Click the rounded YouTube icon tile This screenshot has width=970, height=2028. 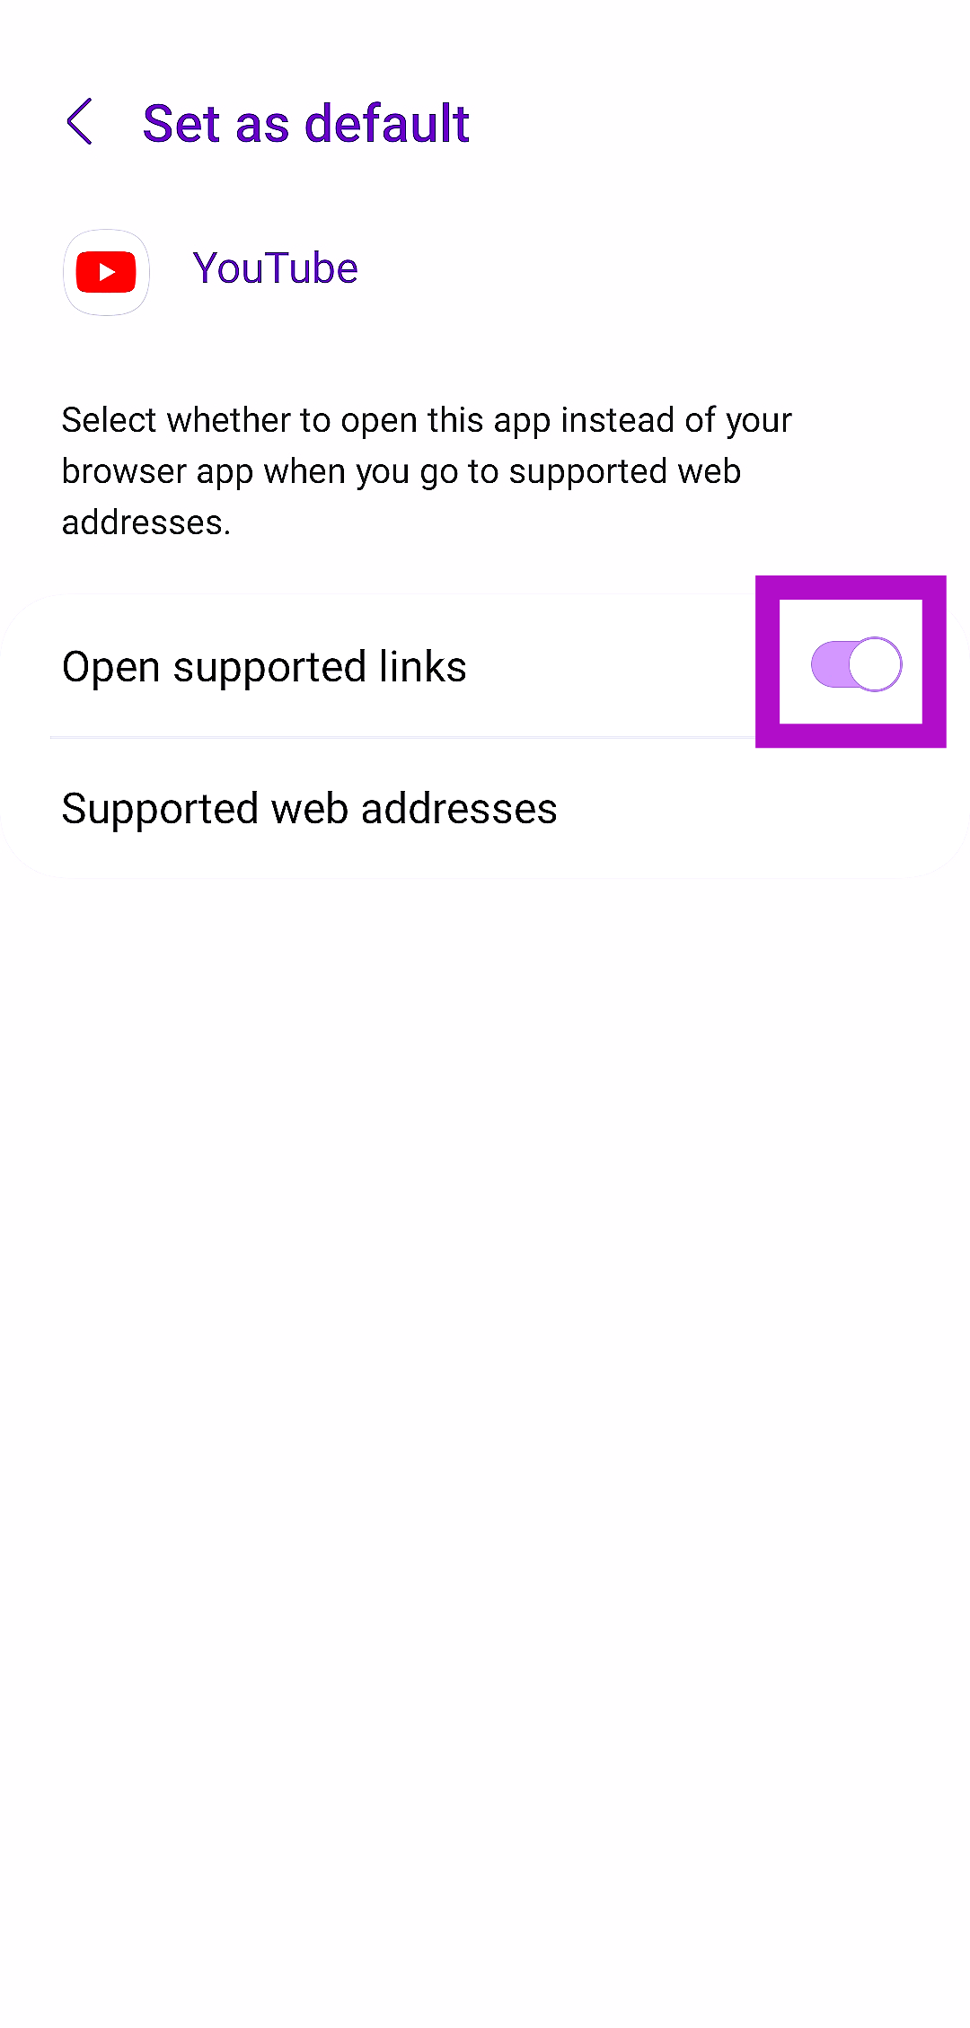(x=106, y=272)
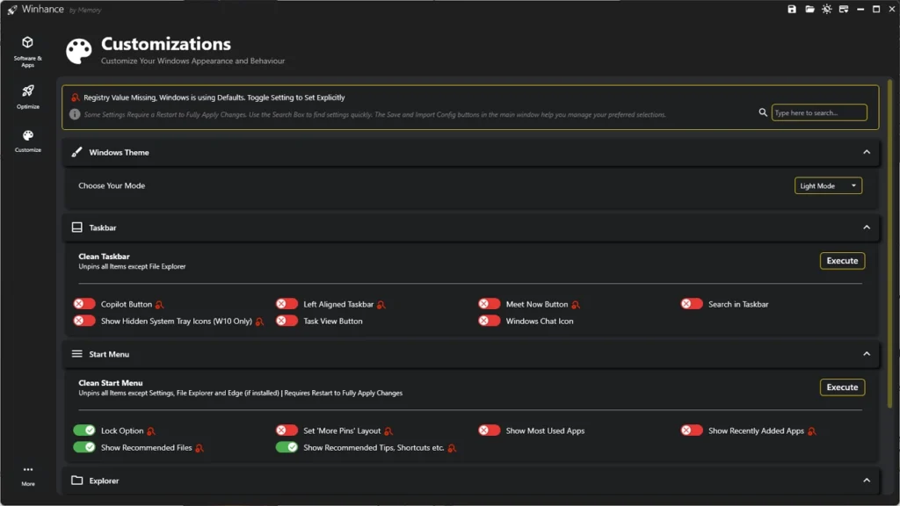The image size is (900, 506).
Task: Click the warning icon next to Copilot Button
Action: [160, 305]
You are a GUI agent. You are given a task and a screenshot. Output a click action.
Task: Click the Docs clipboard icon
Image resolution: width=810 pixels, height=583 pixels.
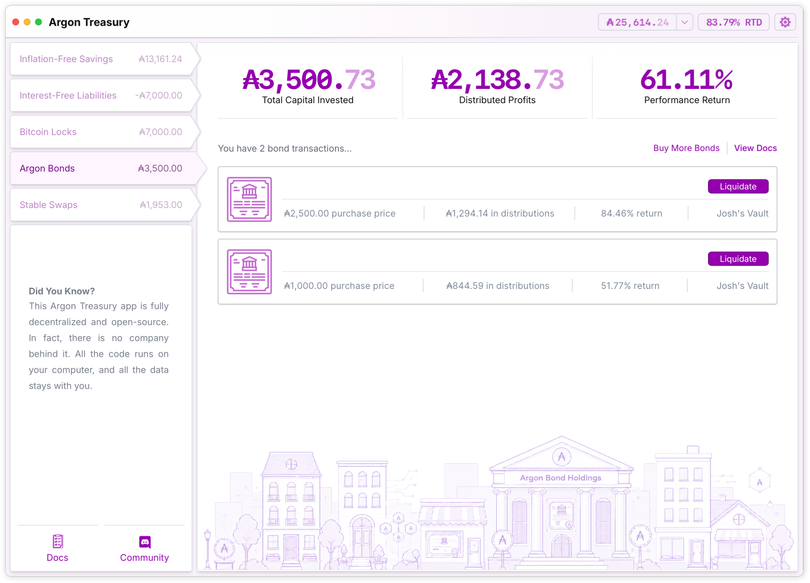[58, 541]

Required work:
Everything from the line with "Task: Click the Docs clipboard icon" through the final line of the material is to be returned exactly, both ends included, apart from the pictures.

Written response:
Task: Click the Docs clipboard icon
Image resolution: width=810 pixels, height=583 pixels.
[58, 541]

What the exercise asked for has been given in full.